Kaleidoscope Of Circles

calculate the first radius circle we can find looking to a sector and connect the center of big circle to the first circle and a perpendicular of the center of first circle to the the line to sector and find a right triangle with the following relation

given $s=\sin { \scriptstyle({\pi}/n) }$ , we have $s={ R }_{ 1 }/({ r-R }_{ 1 })$ of the right triangle. so we can isolate ${ R }_{ 1 }$ and find ${ R }_{ 1 }=r(s/1+s)$ To find the other radius, you can analyse the k+1 circle and k circle.

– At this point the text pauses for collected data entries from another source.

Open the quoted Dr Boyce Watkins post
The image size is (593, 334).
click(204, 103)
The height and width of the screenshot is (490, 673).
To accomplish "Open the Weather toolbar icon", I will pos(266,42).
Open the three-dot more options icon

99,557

anagously to the first circle we can find the following identity:

definying: ${ S }_{ k }={ R }_{ 1 }+{ R }_{ 2 }+...+{ R }_{ k }$

${ R }_{ k }=(r-2{ S }_{ k-1 })s/(1+s)\Longrightarrow { S }_{ k-1 }=(r-{ R }_{ k }(1+s)/s)/2$

So

${ R }_{ k+1 }(1+s)/s=r-{ 2S }_{ k }=r-2{ R }_{ k }-2{ S }_{ k-1 }=$ $=r-2{ R }_{ k }-(r-{ R }_{ k }(1+s)/s)={ R }_{ k }(1-s)/s\Longrightarrow { R }_{ k+1 }(1+s)={ R }_{ k }(1-s)$ , and we clearly find a geometric progression with ratio (1-s)/(1+s) and first therm r1=r(s/s+1).

so for a sector we have

$Area\quad of\quad sector={ \pi }({ R }_{ 1 }^{ 2 }+...+{ R }_{ k }^{ 2 })$ , we have a infinite PG with ratio less than 1 so its convergent and we can use that:

$Area of sector={ \pi }.{ R }_{ 1 }^{ 2 }{ /[1-(1-s)/(1+s)] }={ \pi }.r^{ 2 }.(s/(1+s))^{ 2 }.[(s+1)^{ 2 }/4s]={ \pi }.r^{ 2 }.s/4$

calculating An now:

using the fundamental trigonometrica limit:

$s=\sin { \scriptstyle({\pi}/n) }$ , so $\lim _{ n\xrightarrow { } \infty }{ \sin { ({ \pi }/n) } } /{ (\pi }/n)=1= \lim _{ n\xrightarrow { } \infty }{ n.s/{ \pi } }$ ,

$\lim _{ n\xrightarrow { } \infty }{ { A }_{ n } } =\lim _{ n\xrightarrow { } \infty }{ \quad n.s.{ \pi }.r^{ 2 }/4 } =\lim _{ n\xrightarrow { } \infty }{ \quad (n.s/{ \pi }).{ { \pi } }^{ 2 }.{ r }^{ 2 } } /4=({ { \pi }r/2) }^{ 2 }$

So the first expression is:

${ \pi }{ r }^{ 2 }-\lim _{ n\xrightarrow { } \infty }{ { A }_{ n } } ={ \pi }{ r }^{ 2 }-{ ({ \pi }r/2) }^{ 2 }={ \pi }{ r }^{ 2 }(1-{ \pi }/4)$

when we put $r=10u$ , we have that the expression is equal to aproximately $Expression=67,419u^{ 2 }$

Same solution as @Lucas Maia . And an epic problem by the way.

The radius of the largest incircles are given by: $r_{1}=10\frac{sin\frac{\pi}{n}}{1+sin\frac{\pi}{n}}$

The smaller ones can then be calculated by: $r_{k}=\frac{sin\frac{\pi}{n}}{1+sin\frac{\pi}{n}}(10-2\sum_{i<k}r_{i})$

The recursion above was realized with a subroutine receiving parameters n (count of segments) and i (count of iterations) and returning the sum of the squares of the radii:

Function kreise(n,i);

f=sin(pi/n)/(1+sin(pi/n));

r=10*f;

a=n*r^2;

for j=1 to i do

r1=f (10-2 r);

a=a+n*r1^2;

r=r+r1;

end

return(a)